_To be done_
Copy out the listing below word for word, leaving out the pictures.

_Supplied records_
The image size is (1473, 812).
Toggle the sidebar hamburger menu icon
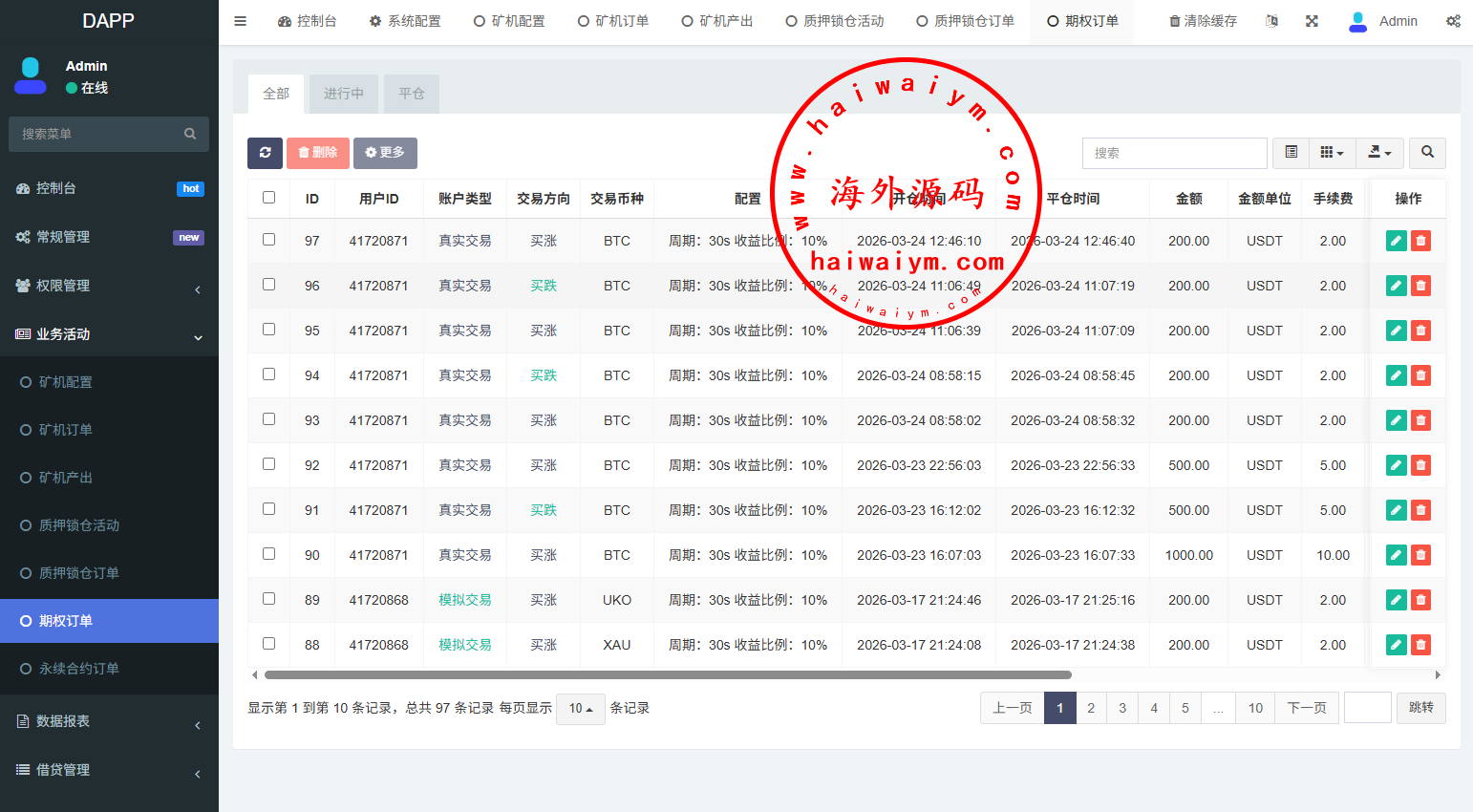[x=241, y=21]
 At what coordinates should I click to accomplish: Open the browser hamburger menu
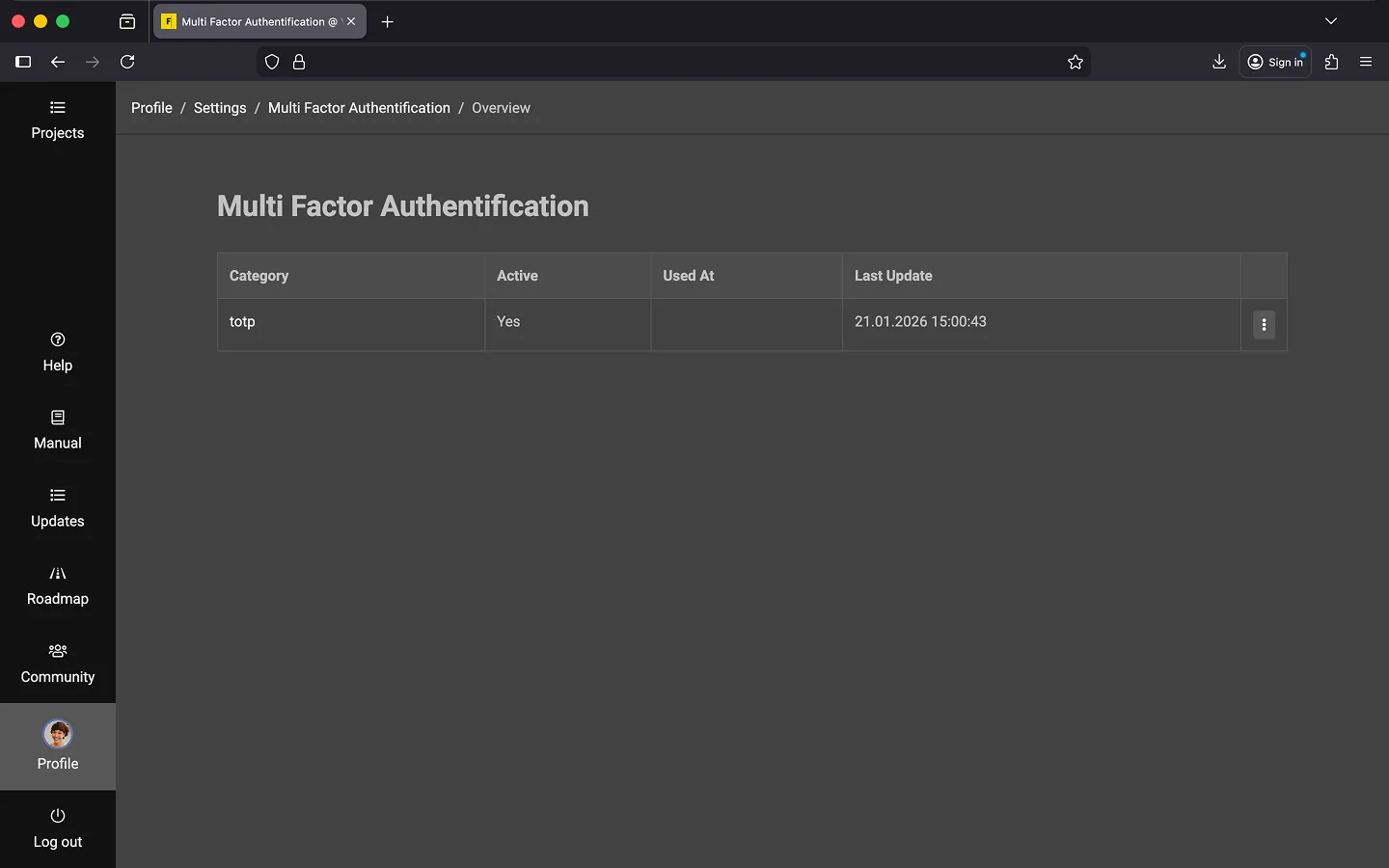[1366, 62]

_Expected output_
The image size is (1473, 812).
Toggle the sidebar hamburger menu icon
[x=241, y=21]
 At what coordinates should I click to accomplish: Open the browser hamburger menu
[1366, 62]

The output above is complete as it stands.